High‐speed circuits for TE discharge lasers and high‐voltage applications

Pulsed transverse electric (TE) glow discharges used to produce population inversions in gas lasers at 1–20 atm require high‐speed, high‐voltage, high‐current capacitor banks. In this article we first review and compare the circuits in common use to produce the required fast, self‐sustained glow discharges in CO2, excimer, and N2 lasers. The parameters and circuit types given will be useful to future designers of pulsed gas lasers to design and to optimize any proposed circuit in order to yield any desired operating conditions and parameters. The n‐stage circuit types presented are capacitor‐transfer (C‐C), L‐C inversion, Marx bank, and fourfold L‐C inversion, with their double‐sided counterparts, and also their transmission‐line counterparts, such as the Blumlein circuit.

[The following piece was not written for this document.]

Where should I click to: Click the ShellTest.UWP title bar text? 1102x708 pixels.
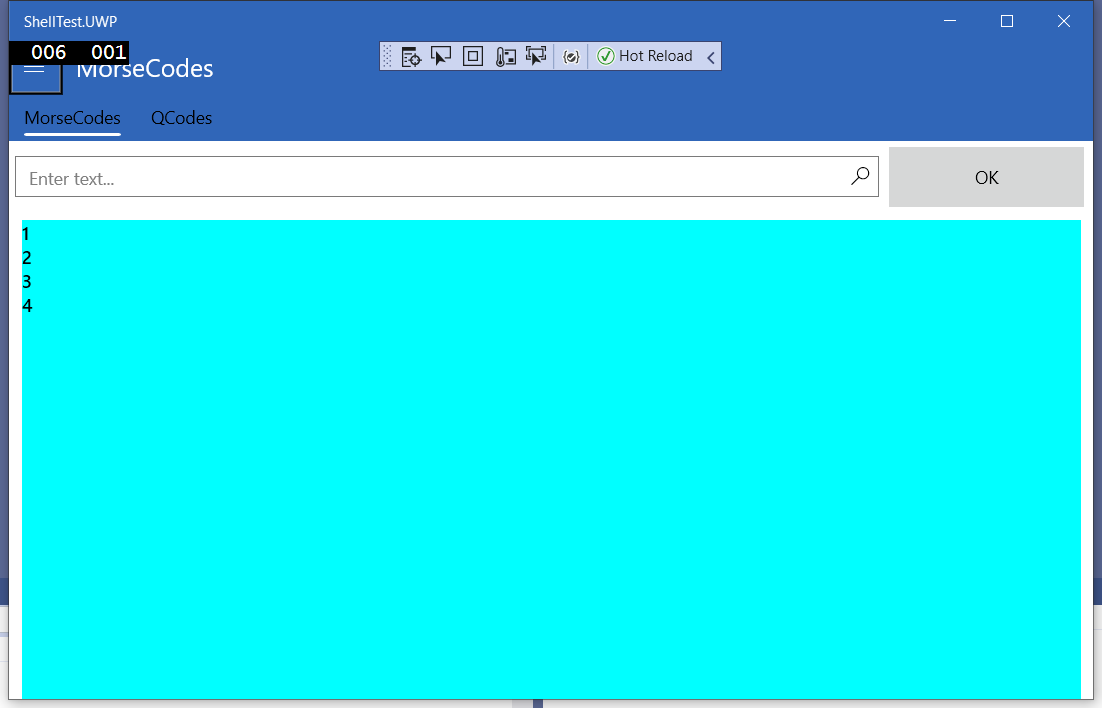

A one‐parameter differential equation is developed which describes the general series C‐L‐R circuit. Electrical pulses measured on various lasers are compared with the differential equation solutions for various bank impedances and load resistances. We then present the design and measurements of a new automatically preionized, double‐sided, L‐C inversion circuit for an 800‐mJ, TE CO2 laser, and compare it to previous systems. Methods to lengthen the discharge pulse, and some novel active mode locking techniques are discussed. We compare the L‐C inversion circuit, the fourfold L‐C inversion circuit, the conventional Marx bank, and the ‘‘double Marx bank’’ for lasers and other applications, such as pulsed particle accelerators. Finally, we discuss capacitor bank interconnections, electro‐optic probe systems, and various triggering methods.